Meanwhile, Shantanu’s killing was condemned and condoled by various international forums like the New York based Committee to Protect Journalists (CPJ), the Paris based Reporters without Borders (RSF), and the Brussels based International Federation of Journalists (IFJ), which all called for the Tripura government to launch a ‘thorough investigation’ into the death of Shantanu to bring those responsible to justice and also ensure the future safety of journalists.

Amnesty International, in its condemnation statement pointed out that the killing of journalists cannot become the order of the day.  State governments in India must do everything in their power to prevent journalists from becoming targets for their viewpoints or affiliations.  Authorities must end impunity for these killings, it added.  Condemning the killing of Shantanu, UNESCO director-general Irina Bokova said, “I trust the authorities will conduct an investigation into this killing and bring its perpetrators to justice.”

In India, all influential media bodies like the Indian Newspaper Society, the Editors’ Guild of India, the Broadcast Editors’ Association, the Press Club of India, the Indian Women’s Press Corps, the Federation of Press Clubs in India, besides various journalist unions strongly condemned the murder of Shantanu and urged the Manik Sarkar government to help deliver justice.  Even the Press Council of India, a quasi-judicial body, took note of Shantanu’s killing and sought a report from the Tripura government.

All media bodies of northeast India came out to support the protests against the killing of Shantanu and to demand a high level probe (preferably by Central Bureau of Investigation).

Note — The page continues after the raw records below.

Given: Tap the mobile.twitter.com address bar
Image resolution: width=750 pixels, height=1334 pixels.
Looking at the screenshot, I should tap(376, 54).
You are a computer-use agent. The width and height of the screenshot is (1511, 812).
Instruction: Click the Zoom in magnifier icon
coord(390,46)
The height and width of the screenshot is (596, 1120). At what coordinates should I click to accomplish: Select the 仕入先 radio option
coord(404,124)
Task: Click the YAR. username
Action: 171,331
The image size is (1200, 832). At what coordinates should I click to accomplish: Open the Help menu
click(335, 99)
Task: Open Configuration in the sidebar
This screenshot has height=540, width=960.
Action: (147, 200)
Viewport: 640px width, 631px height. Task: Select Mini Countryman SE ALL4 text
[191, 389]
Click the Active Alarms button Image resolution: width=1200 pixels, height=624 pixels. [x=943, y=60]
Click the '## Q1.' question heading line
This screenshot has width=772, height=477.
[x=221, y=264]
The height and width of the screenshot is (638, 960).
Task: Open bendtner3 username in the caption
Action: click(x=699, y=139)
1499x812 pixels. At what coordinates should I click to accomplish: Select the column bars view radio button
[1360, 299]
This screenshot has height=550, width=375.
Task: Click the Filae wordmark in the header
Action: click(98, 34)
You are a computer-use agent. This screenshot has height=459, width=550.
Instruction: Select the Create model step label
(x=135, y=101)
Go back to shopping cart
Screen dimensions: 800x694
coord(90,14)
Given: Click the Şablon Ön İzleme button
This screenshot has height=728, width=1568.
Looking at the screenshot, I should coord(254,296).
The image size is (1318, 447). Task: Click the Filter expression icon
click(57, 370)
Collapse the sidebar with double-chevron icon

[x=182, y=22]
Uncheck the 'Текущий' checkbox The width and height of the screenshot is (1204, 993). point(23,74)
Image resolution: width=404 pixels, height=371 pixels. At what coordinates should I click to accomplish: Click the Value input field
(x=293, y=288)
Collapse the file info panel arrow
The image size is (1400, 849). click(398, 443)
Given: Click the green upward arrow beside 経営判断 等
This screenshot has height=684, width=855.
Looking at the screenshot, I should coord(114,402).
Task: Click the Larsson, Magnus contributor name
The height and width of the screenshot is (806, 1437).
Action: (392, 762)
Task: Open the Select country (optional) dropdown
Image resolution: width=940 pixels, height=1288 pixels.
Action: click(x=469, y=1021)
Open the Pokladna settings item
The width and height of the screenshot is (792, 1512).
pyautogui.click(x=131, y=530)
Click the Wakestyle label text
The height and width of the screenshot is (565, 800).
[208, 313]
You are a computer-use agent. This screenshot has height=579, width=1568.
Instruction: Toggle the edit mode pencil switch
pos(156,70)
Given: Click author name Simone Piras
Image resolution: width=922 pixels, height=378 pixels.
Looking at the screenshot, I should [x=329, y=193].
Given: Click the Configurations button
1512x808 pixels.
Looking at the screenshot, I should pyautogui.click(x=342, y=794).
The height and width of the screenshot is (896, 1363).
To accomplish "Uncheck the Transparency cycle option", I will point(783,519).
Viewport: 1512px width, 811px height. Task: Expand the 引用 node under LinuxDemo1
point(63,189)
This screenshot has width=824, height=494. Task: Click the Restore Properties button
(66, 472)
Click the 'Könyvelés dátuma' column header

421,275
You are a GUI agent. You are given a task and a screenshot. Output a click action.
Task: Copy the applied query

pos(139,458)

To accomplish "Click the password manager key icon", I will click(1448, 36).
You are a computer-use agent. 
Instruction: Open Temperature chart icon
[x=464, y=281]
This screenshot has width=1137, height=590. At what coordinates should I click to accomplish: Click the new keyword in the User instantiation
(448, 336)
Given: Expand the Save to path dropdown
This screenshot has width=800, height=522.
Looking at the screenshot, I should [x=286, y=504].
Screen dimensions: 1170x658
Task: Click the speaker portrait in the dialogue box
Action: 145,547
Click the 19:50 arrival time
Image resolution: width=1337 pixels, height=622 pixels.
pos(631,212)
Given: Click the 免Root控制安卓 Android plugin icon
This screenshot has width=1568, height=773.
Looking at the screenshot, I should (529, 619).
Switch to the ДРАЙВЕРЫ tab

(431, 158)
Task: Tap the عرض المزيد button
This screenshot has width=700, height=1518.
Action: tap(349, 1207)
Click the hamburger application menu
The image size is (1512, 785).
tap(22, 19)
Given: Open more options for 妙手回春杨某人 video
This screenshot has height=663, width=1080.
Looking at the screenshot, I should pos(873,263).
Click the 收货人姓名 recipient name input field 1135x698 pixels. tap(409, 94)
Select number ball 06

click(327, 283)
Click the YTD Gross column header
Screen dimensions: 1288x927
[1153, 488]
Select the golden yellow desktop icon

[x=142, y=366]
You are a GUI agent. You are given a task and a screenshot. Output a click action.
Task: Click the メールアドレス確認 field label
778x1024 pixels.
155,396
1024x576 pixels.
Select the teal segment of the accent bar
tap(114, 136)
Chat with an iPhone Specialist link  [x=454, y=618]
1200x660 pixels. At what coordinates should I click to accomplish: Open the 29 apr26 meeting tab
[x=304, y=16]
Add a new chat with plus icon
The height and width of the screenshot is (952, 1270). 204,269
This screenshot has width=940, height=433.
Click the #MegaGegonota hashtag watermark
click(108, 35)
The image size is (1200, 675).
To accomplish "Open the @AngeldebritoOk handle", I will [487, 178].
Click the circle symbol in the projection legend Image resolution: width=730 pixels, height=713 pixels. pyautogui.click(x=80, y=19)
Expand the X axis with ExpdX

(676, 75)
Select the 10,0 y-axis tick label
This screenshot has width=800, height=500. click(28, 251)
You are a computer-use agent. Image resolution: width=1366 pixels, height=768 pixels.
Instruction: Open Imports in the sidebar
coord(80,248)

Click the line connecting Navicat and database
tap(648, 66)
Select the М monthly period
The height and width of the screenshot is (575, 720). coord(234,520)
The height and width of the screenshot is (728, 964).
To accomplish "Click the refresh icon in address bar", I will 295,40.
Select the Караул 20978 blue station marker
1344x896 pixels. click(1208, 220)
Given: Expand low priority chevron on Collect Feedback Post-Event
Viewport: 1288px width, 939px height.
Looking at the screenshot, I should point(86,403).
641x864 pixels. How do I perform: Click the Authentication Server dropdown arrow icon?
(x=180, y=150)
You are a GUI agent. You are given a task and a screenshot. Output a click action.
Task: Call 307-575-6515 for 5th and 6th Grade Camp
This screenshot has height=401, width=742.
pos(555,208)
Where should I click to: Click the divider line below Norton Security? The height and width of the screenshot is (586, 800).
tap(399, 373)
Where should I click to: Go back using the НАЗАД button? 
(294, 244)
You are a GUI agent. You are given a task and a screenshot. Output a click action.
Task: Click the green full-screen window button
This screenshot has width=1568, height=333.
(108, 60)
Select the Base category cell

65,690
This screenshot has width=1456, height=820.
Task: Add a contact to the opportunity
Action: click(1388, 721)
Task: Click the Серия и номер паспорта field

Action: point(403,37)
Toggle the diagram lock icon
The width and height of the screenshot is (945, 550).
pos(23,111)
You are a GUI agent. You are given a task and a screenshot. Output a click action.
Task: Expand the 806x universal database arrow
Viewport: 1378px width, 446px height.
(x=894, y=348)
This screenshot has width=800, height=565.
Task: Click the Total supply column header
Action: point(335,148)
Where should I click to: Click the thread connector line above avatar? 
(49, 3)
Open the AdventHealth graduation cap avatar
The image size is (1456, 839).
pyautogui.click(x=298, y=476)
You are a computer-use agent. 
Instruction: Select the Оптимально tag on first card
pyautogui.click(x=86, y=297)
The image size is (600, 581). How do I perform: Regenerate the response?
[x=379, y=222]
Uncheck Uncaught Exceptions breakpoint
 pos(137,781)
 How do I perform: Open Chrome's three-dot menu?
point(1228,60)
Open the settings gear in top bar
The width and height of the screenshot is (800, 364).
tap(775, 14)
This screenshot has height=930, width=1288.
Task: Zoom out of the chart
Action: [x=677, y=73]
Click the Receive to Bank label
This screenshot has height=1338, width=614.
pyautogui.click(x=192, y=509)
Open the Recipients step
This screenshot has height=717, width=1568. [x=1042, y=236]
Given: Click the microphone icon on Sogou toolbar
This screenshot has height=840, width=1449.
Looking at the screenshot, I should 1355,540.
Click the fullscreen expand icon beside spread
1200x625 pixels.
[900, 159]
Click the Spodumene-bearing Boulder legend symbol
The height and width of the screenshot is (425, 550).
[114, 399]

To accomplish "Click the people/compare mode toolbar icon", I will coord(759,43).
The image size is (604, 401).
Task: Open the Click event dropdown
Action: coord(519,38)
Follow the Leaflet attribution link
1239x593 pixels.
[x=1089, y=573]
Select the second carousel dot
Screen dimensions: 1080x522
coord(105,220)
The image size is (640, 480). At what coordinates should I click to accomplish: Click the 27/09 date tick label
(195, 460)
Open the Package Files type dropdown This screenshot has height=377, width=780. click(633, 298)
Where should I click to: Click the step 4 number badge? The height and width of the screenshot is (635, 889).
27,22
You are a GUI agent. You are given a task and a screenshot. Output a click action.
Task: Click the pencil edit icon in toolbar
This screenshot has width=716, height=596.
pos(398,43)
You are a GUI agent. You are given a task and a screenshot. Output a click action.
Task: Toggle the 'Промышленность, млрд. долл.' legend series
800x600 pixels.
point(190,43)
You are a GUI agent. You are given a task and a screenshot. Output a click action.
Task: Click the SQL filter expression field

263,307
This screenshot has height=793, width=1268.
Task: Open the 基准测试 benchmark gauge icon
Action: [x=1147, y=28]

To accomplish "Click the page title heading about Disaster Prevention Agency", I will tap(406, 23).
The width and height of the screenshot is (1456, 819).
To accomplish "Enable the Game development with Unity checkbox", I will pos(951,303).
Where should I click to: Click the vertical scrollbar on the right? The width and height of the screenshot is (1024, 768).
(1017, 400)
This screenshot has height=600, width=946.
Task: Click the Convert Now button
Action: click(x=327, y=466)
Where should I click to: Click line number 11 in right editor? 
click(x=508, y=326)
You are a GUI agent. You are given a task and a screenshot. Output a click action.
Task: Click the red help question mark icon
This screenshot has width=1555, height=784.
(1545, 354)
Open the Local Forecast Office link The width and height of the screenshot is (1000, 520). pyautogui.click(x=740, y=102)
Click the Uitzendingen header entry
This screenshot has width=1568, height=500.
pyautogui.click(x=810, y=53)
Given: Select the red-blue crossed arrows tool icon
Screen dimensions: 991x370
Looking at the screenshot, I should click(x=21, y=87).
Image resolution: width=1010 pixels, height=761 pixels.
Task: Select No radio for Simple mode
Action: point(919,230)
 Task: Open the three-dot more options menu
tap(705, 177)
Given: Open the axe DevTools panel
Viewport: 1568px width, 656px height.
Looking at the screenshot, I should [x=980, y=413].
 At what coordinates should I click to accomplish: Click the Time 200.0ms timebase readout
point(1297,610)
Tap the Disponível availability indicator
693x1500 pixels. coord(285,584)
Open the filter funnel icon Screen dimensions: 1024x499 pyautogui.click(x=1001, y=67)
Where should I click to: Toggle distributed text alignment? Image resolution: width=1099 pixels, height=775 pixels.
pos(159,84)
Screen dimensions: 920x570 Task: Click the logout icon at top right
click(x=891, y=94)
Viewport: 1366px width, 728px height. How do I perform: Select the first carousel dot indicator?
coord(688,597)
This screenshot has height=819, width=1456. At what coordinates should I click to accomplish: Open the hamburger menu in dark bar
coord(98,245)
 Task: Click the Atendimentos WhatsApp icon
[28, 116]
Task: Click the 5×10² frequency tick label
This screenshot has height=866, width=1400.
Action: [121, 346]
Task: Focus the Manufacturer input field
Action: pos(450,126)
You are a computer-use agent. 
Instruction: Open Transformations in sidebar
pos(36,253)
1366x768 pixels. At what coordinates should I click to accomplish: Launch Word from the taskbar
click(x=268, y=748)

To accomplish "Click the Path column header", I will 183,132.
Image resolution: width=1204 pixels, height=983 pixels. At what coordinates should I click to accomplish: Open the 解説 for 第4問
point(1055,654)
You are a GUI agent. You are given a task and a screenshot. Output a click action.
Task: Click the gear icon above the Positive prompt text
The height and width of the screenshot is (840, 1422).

Extending moral support to the Tripura journalists for justice, the media bodies asked the government to compensate the family of Shantanu adequately.  They also urged the Union government in New Delhi to formulate a national action plan for delivering justice at the earliest possible moment to the families of journalist victim.

According to the RSF, India is ranked 136th among 180 countries in its World Press Freedom Index (2017) barometer, which is just ahead of its neighbours like Pakistan (139th), Sri Lanka (141), Bangladesh (146) and China (176).  Norway topped the list with some of India’s neighbours including Bhutan (84), Nepal (100), Maldives (117), Afghanistan (120), and Burma (131) all ahead of India.  One party ruled North Korea (180) is at the bottom of the list, with Vietnam and China placed at 175th and 176th positions respectively.

The string of India journalist killings began with Hari Prakash (killed on January 2) and the trend continued with the murder of Brajesh Kumar Singh (January 3), Shyam Sharma (May 15), Kamlesh Jain (May 31), Surender Singh Rana ( July 29), Ms Gauri, Shantanu and KJ Singh (September 23).  India lost six journalists to assailants in 2016, which was preceded by five cases in 2015.  It witnessed the murders of two scribes in 2014, but the year 2013 saw as many as 11 journalists murdered.